**INSTRUCTIONS TO FOLLOW**:
Output the data below, from the line containing "Click the Add Service link" down to the line containing "coord(96,311)", as a two-column CSV with the headers instruction and action. Put each instruction and its answer in one row, with each value in a single quoted field and line breaks replaced by spaces.

**EXCERPTED RECORDS**:
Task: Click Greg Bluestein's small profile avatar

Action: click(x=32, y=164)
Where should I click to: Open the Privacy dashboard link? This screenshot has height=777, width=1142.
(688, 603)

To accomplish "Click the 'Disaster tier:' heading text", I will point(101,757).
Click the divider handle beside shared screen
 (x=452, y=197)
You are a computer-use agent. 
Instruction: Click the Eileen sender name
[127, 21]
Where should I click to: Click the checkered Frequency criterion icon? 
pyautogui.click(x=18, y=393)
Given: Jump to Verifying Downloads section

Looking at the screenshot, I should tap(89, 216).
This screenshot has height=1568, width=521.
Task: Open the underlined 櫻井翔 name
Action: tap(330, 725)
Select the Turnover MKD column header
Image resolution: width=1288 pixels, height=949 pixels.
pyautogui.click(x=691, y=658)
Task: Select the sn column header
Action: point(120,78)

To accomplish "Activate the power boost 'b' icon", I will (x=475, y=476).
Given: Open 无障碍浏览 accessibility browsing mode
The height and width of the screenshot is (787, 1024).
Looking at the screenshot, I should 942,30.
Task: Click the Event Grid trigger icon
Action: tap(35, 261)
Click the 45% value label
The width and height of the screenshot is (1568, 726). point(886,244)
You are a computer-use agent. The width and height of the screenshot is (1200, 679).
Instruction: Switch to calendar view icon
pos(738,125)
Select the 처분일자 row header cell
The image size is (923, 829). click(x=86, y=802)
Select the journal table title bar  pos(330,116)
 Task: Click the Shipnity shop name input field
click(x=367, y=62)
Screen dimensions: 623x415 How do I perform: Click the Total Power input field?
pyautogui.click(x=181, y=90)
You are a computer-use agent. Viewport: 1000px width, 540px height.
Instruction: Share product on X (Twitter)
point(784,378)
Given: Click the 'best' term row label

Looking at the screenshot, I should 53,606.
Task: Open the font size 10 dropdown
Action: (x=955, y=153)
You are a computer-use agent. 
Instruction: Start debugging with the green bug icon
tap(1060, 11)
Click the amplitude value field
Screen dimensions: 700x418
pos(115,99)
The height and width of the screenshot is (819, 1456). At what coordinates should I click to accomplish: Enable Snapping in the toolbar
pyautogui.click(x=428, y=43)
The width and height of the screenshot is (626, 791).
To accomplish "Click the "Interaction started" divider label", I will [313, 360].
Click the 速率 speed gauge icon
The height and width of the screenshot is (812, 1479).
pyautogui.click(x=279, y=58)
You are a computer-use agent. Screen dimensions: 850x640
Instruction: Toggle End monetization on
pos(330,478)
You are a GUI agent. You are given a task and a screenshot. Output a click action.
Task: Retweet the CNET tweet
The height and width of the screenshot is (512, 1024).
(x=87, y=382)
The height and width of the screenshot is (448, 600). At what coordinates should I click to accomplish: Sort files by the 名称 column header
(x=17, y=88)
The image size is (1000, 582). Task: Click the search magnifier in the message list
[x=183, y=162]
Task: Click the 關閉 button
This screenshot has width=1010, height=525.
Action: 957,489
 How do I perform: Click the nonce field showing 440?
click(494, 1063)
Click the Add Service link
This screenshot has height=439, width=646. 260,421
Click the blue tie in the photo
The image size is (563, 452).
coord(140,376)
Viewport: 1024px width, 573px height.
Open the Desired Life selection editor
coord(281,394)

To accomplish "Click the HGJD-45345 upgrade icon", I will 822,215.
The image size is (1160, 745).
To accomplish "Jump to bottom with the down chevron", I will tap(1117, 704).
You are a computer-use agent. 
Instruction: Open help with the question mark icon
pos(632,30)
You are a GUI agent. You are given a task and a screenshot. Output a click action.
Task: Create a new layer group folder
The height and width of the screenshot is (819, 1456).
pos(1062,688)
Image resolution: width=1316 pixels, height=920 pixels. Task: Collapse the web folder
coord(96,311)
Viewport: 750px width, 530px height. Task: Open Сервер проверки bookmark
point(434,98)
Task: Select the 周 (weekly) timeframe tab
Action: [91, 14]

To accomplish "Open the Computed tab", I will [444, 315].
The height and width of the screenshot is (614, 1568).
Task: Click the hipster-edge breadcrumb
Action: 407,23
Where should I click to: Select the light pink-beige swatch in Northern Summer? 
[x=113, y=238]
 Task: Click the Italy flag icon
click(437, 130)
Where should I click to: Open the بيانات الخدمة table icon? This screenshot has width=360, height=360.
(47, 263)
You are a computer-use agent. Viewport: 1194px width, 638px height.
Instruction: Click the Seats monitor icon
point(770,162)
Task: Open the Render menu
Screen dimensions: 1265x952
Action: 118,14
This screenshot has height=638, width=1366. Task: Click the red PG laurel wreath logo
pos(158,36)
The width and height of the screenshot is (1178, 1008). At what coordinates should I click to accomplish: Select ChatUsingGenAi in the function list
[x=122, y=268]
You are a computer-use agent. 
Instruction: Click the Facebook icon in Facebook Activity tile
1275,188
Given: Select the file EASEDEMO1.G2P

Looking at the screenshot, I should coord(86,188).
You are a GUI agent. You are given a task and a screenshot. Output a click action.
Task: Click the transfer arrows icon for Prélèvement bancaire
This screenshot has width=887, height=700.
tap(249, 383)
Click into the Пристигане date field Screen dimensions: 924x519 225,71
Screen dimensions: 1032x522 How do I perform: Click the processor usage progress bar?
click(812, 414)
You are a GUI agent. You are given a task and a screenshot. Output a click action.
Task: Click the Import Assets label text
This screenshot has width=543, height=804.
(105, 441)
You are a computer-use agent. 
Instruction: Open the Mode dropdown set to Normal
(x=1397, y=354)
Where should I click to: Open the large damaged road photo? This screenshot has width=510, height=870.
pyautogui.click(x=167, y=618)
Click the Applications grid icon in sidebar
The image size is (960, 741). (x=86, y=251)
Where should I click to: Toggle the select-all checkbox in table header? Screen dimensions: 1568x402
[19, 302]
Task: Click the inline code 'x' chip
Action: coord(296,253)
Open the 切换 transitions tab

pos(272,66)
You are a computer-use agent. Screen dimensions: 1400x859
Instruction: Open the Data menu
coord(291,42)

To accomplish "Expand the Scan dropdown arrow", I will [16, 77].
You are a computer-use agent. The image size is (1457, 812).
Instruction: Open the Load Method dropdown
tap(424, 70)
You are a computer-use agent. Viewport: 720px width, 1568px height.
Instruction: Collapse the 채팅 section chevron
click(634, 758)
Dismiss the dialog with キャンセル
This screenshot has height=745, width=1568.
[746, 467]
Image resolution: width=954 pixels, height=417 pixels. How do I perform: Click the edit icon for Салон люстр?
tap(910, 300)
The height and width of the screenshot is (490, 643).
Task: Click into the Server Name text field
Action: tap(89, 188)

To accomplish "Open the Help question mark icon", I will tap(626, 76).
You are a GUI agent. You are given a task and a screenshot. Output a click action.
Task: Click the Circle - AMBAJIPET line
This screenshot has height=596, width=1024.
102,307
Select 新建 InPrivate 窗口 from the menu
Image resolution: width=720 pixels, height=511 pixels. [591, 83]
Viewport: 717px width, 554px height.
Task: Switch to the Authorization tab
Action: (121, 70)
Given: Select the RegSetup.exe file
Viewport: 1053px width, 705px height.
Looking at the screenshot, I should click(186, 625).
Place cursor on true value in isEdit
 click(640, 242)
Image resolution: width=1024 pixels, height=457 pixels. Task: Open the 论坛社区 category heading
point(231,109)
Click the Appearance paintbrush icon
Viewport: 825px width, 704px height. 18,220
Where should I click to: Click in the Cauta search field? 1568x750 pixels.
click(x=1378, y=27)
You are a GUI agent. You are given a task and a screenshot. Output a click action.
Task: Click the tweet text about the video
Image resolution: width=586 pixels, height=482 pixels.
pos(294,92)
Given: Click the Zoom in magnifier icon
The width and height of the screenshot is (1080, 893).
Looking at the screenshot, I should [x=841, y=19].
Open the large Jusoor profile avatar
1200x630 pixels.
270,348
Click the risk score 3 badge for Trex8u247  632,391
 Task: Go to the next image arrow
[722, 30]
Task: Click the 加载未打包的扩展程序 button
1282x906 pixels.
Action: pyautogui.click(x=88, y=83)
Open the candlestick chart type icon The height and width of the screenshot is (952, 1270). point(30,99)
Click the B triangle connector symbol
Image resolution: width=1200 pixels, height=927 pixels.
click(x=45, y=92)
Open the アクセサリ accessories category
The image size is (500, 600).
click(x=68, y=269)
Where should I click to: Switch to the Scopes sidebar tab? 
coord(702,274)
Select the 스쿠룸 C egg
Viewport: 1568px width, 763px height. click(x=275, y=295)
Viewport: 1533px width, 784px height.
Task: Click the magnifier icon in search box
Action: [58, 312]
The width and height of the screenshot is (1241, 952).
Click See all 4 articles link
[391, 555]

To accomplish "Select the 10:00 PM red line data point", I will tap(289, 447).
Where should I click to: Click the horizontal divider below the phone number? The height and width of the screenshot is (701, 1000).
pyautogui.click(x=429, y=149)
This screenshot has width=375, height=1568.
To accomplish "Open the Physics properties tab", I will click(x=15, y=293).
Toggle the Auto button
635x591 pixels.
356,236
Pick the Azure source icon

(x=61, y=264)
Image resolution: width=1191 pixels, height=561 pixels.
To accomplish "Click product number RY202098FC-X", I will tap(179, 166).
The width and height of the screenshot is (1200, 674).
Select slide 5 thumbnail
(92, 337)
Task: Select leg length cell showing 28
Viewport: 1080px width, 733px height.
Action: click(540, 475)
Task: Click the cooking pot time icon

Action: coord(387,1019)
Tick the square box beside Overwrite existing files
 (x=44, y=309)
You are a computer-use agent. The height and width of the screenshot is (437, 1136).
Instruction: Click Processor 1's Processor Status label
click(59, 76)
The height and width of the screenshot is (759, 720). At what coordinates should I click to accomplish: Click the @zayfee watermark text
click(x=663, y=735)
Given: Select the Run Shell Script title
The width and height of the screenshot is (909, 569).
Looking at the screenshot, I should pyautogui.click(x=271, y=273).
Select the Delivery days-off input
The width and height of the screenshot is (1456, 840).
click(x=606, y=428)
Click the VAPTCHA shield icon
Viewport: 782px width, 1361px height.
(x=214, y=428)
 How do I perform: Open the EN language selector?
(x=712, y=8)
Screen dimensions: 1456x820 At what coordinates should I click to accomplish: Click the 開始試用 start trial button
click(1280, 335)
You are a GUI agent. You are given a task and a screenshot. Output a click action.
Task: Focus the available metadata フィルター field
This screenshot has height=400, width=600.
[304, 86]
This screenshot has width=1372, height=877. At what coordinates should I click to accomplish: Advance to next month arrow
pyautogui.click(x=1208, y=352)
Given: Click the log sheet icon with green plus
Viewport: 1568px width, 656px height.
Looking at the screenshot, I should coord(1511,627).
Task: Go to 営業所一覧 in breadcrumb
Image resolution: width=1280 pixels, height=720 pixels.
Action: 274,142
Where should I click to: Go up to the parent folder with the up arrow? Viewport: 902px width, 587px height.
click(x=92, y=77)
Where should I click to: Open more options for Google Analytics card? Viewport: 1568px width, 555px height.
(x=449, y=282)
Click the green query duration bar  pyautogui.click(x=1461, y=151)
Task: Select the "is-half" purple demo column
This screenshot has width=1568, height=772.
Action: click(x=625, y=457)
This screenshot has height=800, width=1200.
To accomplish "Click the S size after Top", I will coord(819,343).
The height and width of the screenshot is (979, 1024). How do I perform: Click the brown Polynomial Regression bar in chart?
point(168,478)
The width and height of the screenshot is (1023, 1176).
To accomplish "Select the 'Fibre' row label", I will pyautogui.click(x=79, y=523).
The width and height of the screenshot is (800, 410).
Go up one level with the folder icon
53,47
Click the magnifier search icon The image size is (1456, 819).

**EXERCISE SOLUTION**:
instruction,action
"Click the Add Service link","This screenshot has height=439, width=646. 260,421"
"Click the blue tie in the photo The image size is (563, 452).","coord(140,376)"
"Viewport: 1024px width, 573px height. Open the Desired Life selection editor","coord(281,394)"
"To accomplish ""Click the HGJD-45345 upgrade icon"",","I will 822,215."
"The image size is (1160, 745). To accomplish ""Jump to bottom with the down chevron"",","I will tap(1117, 704)."
"You are a computer-use agent. Instruction: Open help with the question mark icon","pos(632,30)"
"You are a GUI agent. You are given a task and a screenshot. Output a click action. Task: Create a new layer group folder The height and width of the screenshot is (819, 1456).","pos(1062,688)"
"Image resolution: width=1316 pixels, height=920 pixels. Task: Collapse the web folder","coord(96,311)"